Trig problem for practical use

by boops boops » Sat Jan 17, 2009 2:32 pm

Hi everyone, I'm an artist with a penchant for programming, and I'm interested in creating new computer drawing tools for artists in VB.Net. At the moment I'm trying to create a tool for smoothed freehand drawing. I've come up against a geometry/problem that maybe someone here can help me with. People on the programming forums I've tried so far seem to be too thick to answer this.

Suppose there are three points A (= Xa, Ya), B (=Xb, Yb) and C (Xc, Yc). I can work out the angle A^BC by calculating the slope of AB and subtracting slope of BC. I can calculate the slopes of lines AB and BC using ArcTan.
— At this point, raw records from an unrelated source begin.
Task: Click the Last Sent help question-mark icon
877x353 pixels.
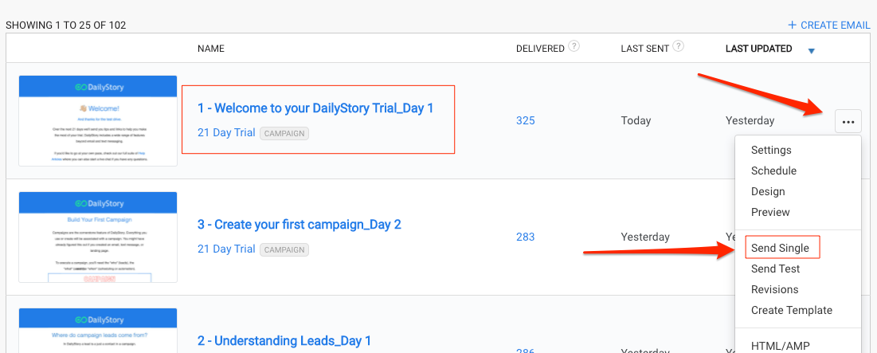Action: coord(679,46)
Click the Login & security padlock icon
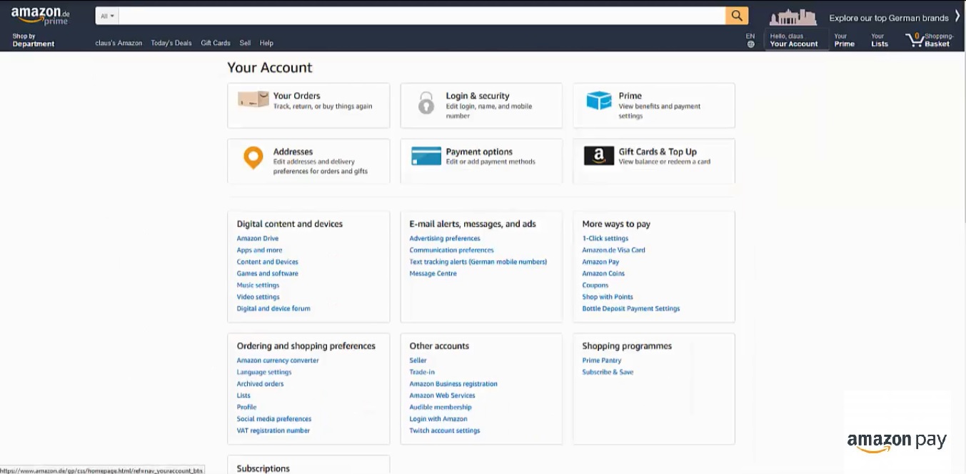The image size is (966, 474). pyautogui.click(x=426, y=103)
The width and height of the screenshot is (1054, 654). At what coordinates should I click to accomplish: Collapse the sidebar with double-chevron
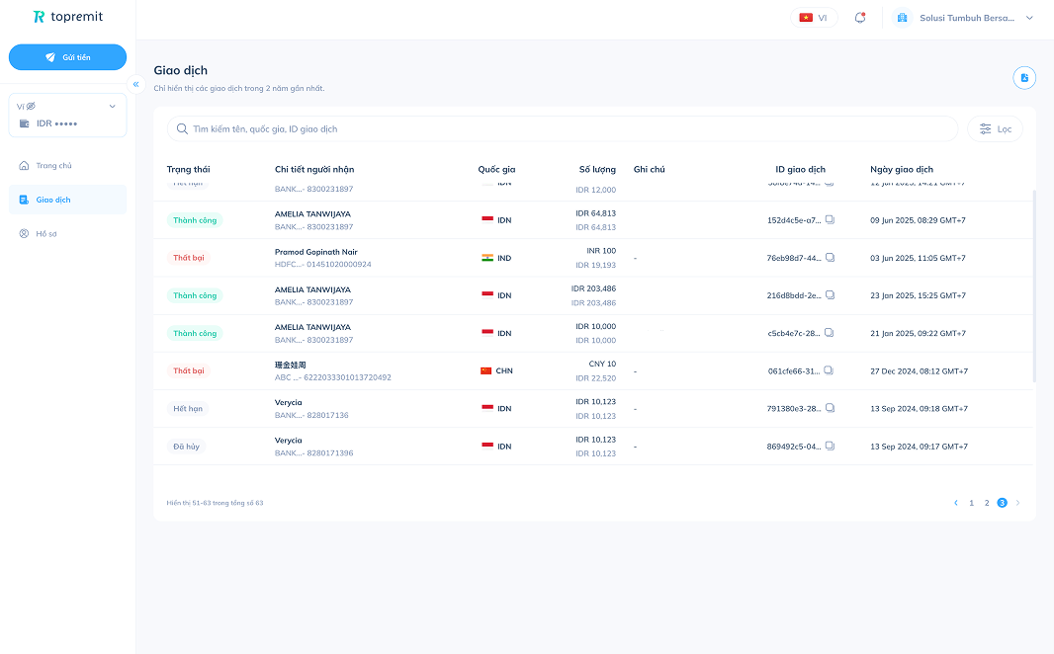(135, 84)
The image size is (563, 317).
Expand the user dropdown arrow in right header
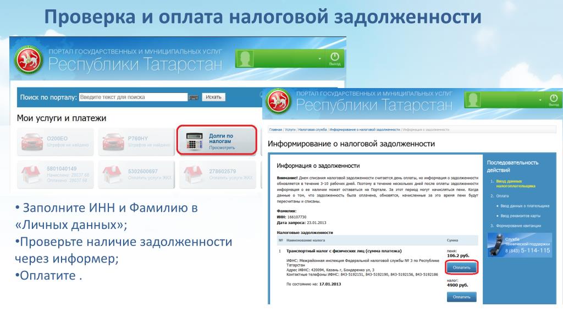click(x=540, y=100)
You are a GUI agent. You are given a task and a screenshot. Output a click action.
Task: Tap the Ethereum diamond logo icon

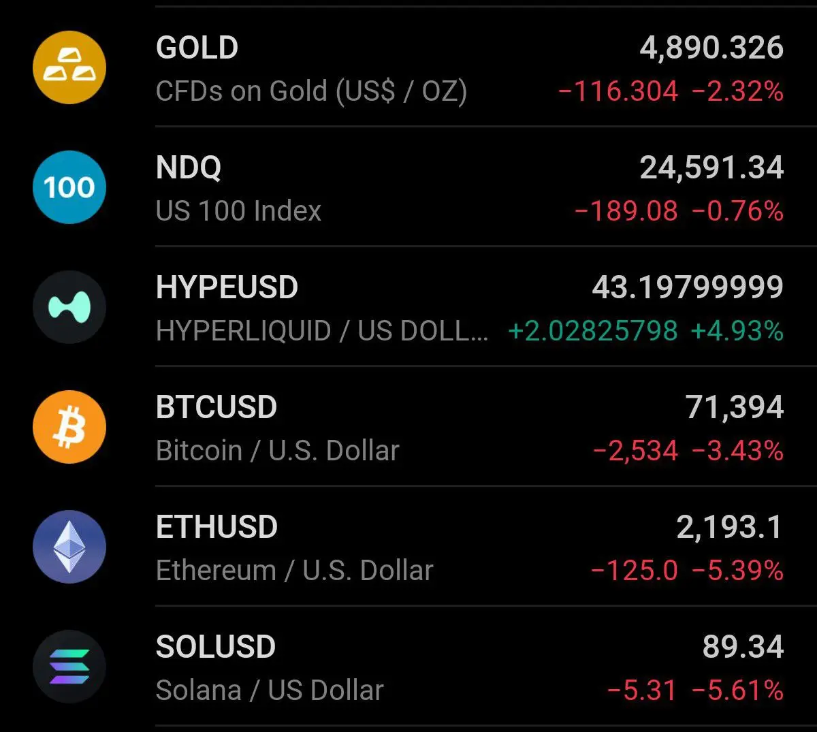pos(69,547)
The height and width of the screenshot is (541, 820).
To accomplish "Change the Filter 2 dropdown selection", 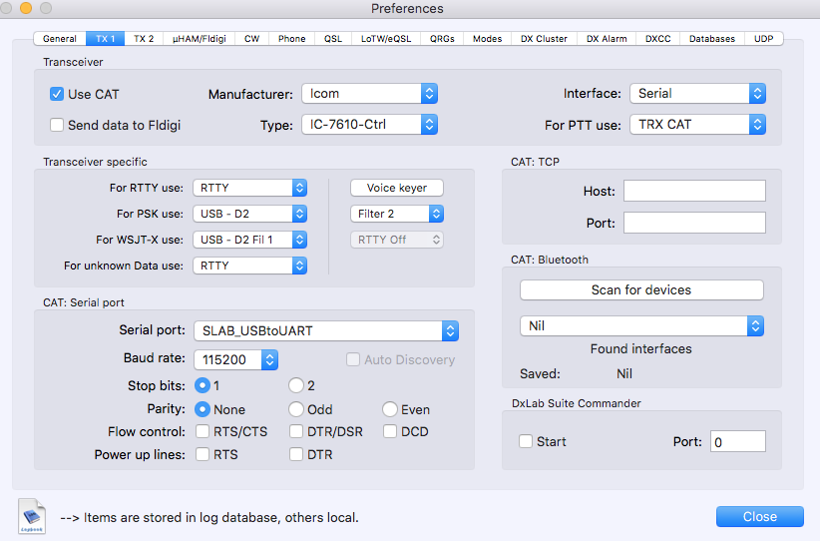I will coord(396,214).
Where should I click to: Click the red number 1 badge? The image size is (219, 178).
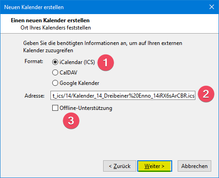[x=105, y=62]
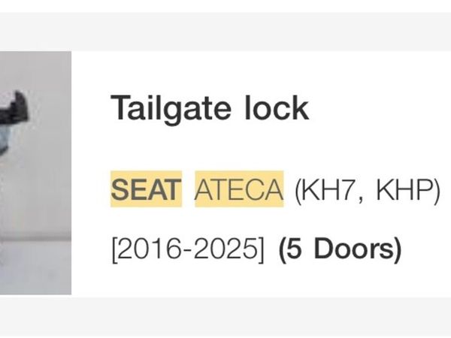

So far, no problem.

Now if angle ^B is too acute, less than bLimit degrees, I want to move point B towards the line AC to make the angle A^B'C equal to bLimit degrees. My question is: what is the new position of point B'?
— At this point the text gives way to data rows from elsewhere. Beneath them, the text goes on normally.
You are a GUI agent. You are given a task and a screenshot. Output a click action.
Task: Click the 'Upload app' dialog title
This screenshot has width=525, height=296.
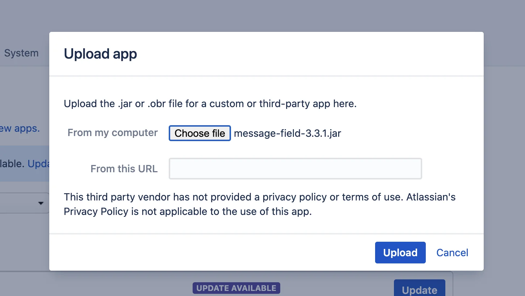(x=100, y=54)
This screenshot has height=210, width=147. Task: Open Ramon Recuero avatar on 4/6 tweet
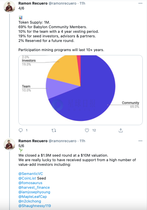click(10, 7)
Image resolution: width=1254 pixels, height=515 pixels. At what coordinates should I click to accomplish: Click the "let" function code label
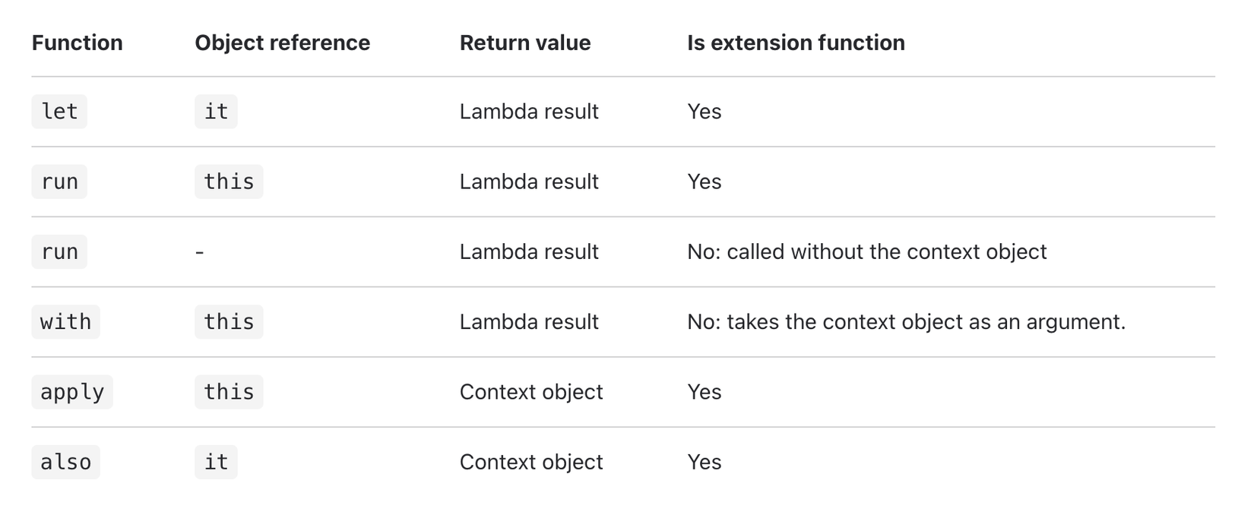pyautogui.click(x=59, y=112)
To sum up, I have the coordinates of the corners of a triangle A, B and C. Where on the perpendicular from B to AC must I put the new point B' such that angle A^BC is equal to a given angle bLimit? I can work out the lengths a, b and c and the angles of the original triangle ABC and so on, so the answer can be in terms of those.

Any takers? I'll be very grateful if you can help.

Regards, Boops boops.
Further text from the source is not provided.